Final Meal and Entertainment Regulations: A Victory for the Restaurant Industry!

On September 30, 2020, the IRS issued final regulations relating to the limitation on tax deductions for meals and entertainment expenses. The regulations confirm that entertainment expenses are not deductible, but leave the door open for partial or full deductibility of meal expenses, depending on the category of food and beverage expense involved.   

 

Employee Shift Meals Confirmed to be 100% Deductible

In welcome news for the restaurant industry, the final regulations confirm that restaurants may deduct 100% of the food and beverage costs associated with employee shift meals. However, for such expenses to be fully deductible, the shift meals provided to employees must be consumed at the restaurant, and the food and beverage items must have been purchased for the purpose of preparing and providing meals to paying customers.
 
The final regulations contain the following helpful example: 
 
Employer T operates a restaurant.
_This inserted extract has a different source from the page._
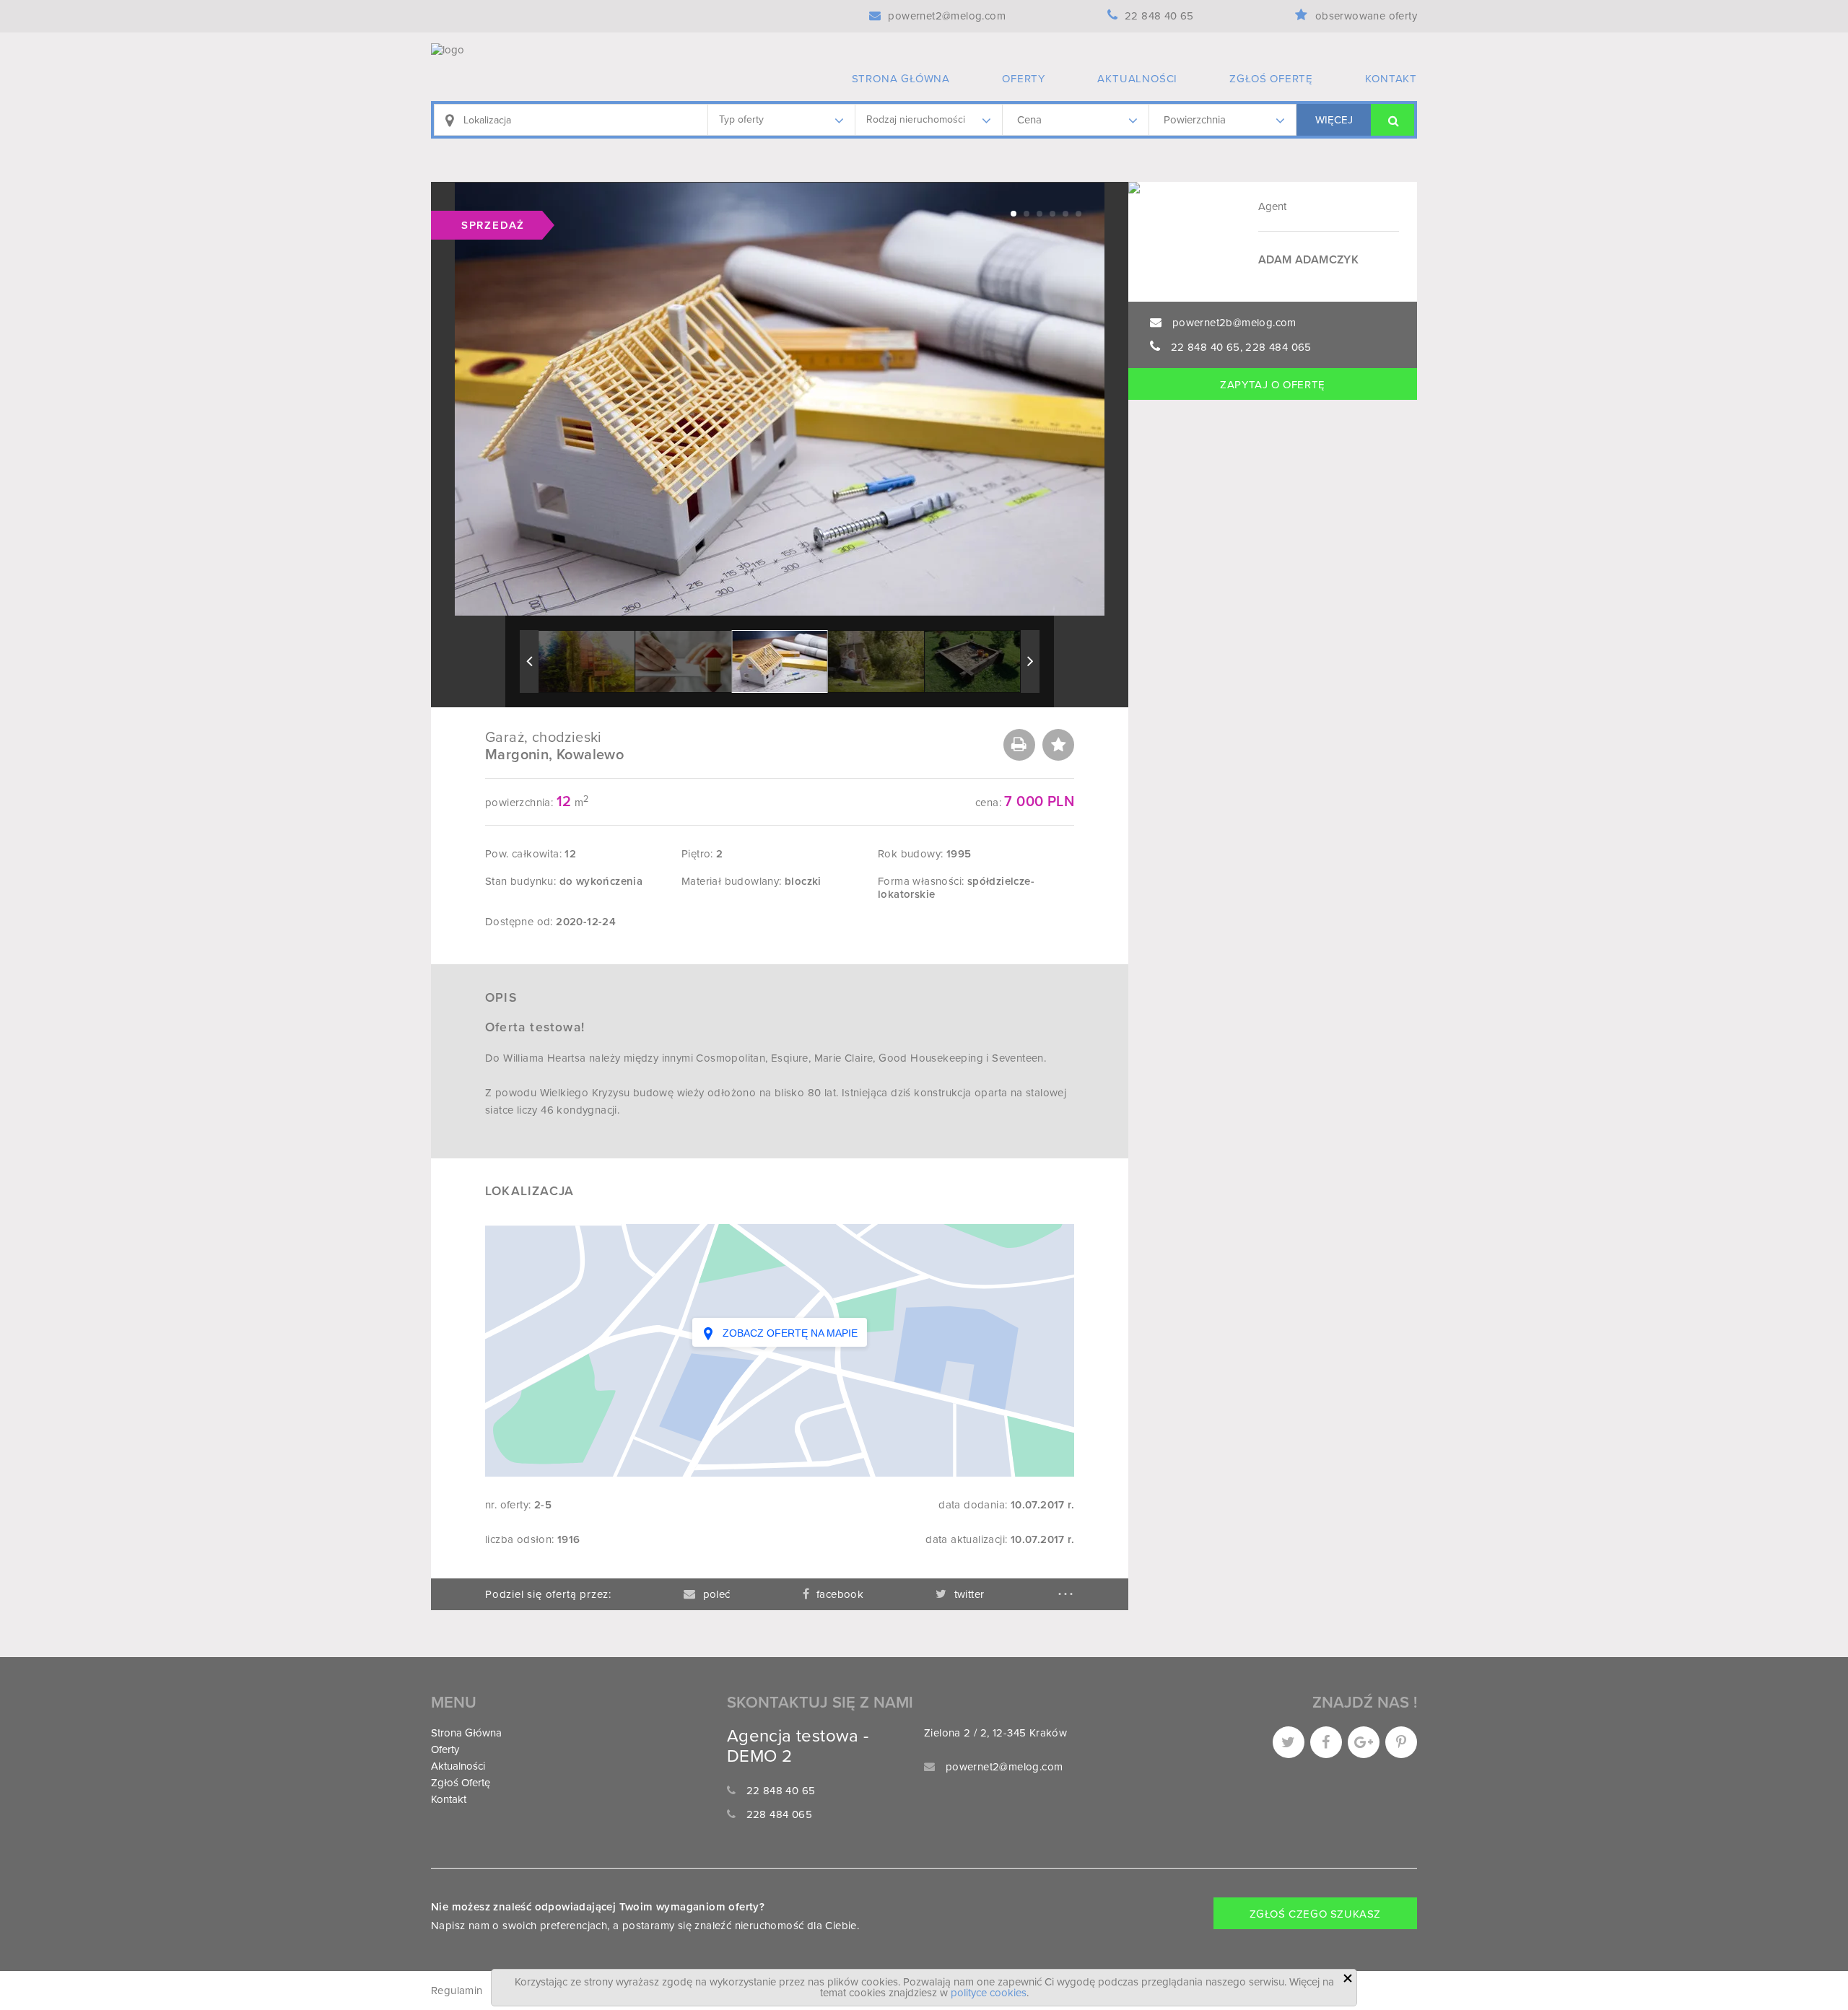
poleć (716, 1594)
T provides food and beverages to its food service employees before, during, and after their shifts for no consideration. Under section 274(e)(8) and this paragraph (c)(2)(v), the expenses associated with the food and beverages provided to the employees are not subject to the 50 percent deduction limitation in paragraph (a) of this section because the restaurant sells food and beverages to customers in a bona fide transaction for an adequate and full consideration in money or money's worth. Thus, T may deduct 100 percent of the food and beverage expenses (emphasis added).
 
Confirmation that shift meals are fully deductible is a significant victory for the restaurant industry. When the Tax Cuts and Jobs Act was enacted in late 2017, it was unclear whether shift meals would remain 100% deductible or whether they would be subject to a 50% “haircut.” Subjecting shift meals to a 50% disallowance would have created additional accounting burdens on restaurants…and we can all agree that additional burdens are the last thing that restaurant owners and operators need!
 
The final regulations also address other common expenses, including the following:

  • Meals provided in conjunction with business entertainment: As noted above, the final regulations confirm that entertainment expenses are not deductible. However, 50% of the cost of food and beverages consumed during an entertainment activity may be deducted provided the food and beverage costs can be segregated from the overall cost of the entertainment. For example, if you take two business associates to a baseball game and buy them peanuts and crackerjacks at a snack stand, there is no tax deduction for the tickets, but 50% of the cost of the snacks may be deducted.

  • Meals provided during recreational and social activities for the benefit of employees: Food and beverage expenses incurred for a recreational, social or similar activity for the benefit of employees are generally 100% deductible. This category of meals includes holiday parties, picnics and summer outings, provided they do not discriminate in favor of highly compensated employees.

  • Break room snacks: Many employers provide free coffee, soda, bottled water, donuts and other snacks to all employees in a break room setting. The final regulations confirm that a break room is not a recreational, social or similar activity primarily for the benefit of employees, even if some socializing occurs at the time employees partake in the snacks. As such, employers may deduct only 50% of the expenses incurred to purchase break room drinks and snacks.

  • Business meals, including meals consumed when traveling for business: The final regulations confirm that 50% of business meals are tax deductible. Included in this category are business lunches or dinners, meals provided at off-site business meetings, and meals consumed when traveling away from home for business. However, the following requirements must be met for the expenses to be deductible: 

    • The expenses cannot be lavish or extravagant under the circumstances;

    • The taxpayer (or an employee of the taxpayer) must be present at the time the meals or beverages are consumed; and

    • The food or beverages must be provided to the taxpayer and a business associate of the taxpayer.

Restaurants haven’t had many victories over the past six months. Let’s hope that the shift meal victory is just the first of many to come.